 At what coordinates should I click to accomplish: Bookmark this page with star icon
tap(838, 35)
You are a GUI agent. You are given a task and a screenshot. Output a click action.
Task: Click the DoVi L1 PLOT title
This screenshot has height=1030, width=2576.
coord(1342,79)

WHAT YOU SHOULD DO: Only the lines from the one with "You are a GUI" through the final line above belong in the answer, each retyped exactly.

SOLUTION:
You are a GUI agent. You are given a task and a screenshot. Output a click action.
Task: Click the DoVi L1 PLOT title
This screenshot has height=1030, width=2576.
coord(1342,79)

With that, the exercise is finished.